Although such schemes provide some relief, the big hope for households suffering from negative equity is a rise in house prices. Unfortunately a sustained recovery in housing market confidence has failed to materialise. Despite the continuing UK economic recovery, further evidence of gloom on the home front appears to be emerging almost daily.

House prices in June fell for the fourth consecutive month and are 1.9 per cent lower than last year, according to the Halifax House Price Index. Turnover is also weak, with seasonally adjusted property transactions in May only 98,000, the lowest level for two years.

Despite this gloom, home ownership remains an attractive long-term proposition for most of the population. House prices are at an all-time low relative to earnings, and as incomes start to rise, the market and prices will recover. Although the days of large speculative housing gains are long gone, people buying for nesting rather than investing reasons will still be attracted to owner occupation.

The problem is managing the transition from the current slump to a stable housing recovery. A combination of job insecurity, high levels of personal sector debt and declining government assistance all continue to knock confidence in home ownership. The change from a high to a low-inflation economy has also hit home owners hard. Although ultimately a stable economy with low interest rates will help the housing market, government help is needed to smooth this transition.

It is not desperate measures that are called for. Indeed, it is important any government action is not simply a short-term, knee-jerk reaction, which would only result in temporary distortions to the market, such as the bunching of transactions at the end of the nine-month stamp duty holiday in August 1992.

Proposals have been suggested for direct government assistance to home owners with negative equity.While such a subsidy may have strong emotional appeal it would invite fraud, as well as being extremely difficult and expensive for the Government to administer. It would also be unfair to owners who have initially saved hard for a deposit or have since repaid part of their mortgage to free themselves from negative equity.

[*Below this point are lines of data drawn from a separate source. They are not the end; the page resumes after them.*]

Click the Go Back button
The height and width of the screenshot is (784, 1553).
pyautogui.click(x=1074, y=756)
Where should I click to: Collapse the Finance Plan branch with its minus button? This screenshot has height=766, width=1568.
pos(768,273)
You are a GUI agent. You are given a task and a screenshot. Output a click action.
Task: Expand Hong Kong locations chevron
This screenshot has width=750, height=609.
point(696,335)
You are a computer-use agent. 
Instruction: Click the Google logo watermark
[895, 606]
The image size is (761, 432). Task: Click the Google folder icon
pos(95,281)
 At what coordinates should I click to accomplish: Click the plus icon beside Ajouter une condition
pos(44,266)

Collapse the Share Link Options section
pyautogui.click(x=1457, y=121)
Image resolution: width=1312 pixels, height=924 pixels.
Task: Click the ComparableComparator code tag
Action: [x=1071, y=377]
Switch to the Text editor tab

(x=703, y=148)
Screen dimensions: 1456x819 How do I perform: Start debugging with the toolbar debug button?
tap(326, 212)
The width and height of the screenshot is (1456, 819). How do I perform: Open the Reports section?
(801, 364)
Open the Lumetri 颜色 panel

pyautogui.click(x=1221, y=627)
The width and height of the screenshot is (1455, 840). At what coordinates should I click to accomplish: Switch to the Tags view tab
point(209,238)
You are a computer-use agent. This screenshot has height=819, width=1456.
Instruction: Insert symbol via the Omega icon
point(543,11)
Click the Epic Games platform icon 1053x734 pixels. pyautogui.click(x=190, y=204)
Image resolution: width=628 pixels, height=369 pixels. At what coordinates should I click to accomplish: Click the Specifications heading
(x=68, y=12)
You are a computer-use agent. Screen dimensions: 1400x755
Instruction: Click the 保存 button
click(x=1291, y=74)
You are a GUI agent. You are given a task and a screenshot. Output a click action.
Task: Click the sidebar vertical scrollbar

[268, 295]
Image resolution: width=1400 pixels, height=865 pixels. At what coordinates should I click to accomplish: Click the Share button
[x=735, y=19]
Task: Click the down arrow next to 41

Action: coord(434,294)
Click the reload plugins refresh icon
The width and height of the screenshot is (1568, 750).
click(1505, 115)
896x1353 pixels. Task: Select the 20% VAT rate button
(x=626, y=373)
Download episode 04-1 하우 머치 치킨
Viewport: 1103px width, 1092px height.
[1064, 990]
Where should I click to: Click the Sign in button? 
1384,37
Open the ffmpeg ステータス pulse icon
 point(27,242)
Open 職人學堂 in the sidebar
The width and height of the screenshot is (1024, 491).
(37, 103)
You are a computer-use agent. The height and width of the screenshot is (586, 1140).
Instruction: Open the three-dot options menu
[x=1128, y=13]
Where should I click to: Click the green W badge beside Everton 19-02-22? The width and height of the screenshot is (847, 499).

Bradford & Bingley believes the biggest boost for most households in negative equity would be a sustained improvement in the housing market and a rise in prices. Relatively small increases in house prices would free most victims. Generally speaking, a 1 per cent rise in prices releases about 100,000 households from the equity trap.

While nobody wants to see a return to the boom-and-bust scenario of the1980s, modest nominal house price rises would be helpful. Indeed, with the market desperately weak, there is no prospect of it overheating in the near future.

Government attitudes to owner-occupation have been largely negative over the past few years and a more positive stance in support of the housing market would be a significent help.

Specific measures aimed at first-time buyers would be particularly welcome. These would help to boost activity and get the housing market back onto an even keel.

One option would be a repackaged version of mortgage interest tax relief for the first-time buyers in the first few years of the loan. This would aid first-time buyers through the difficult early years of purchase. This repackaged MITR could also be linked to a savings-related home-ownership scheme for first-time buyers. An incentive to save, linked to a below- market mortgage rate, would create greater levels of personal equity in the property, providing greater stability in the housing market as a whole.

Well-targeted government action would help restore confidence to the housing market and the personal sector in general.

In the current market conditions, negative equity is unlikely to disappear quickly without some positive action. Its dark cloud will continue to cast a shadow over the housing market and the economy. The main problem, however, has been the social misery it has heaped on millions of households. That is why for many disillusioned home owners the spectre of negative equity cannot be exorcised quickly enough.

The author is Head of Strategy at Bradford & Bingley Building Society.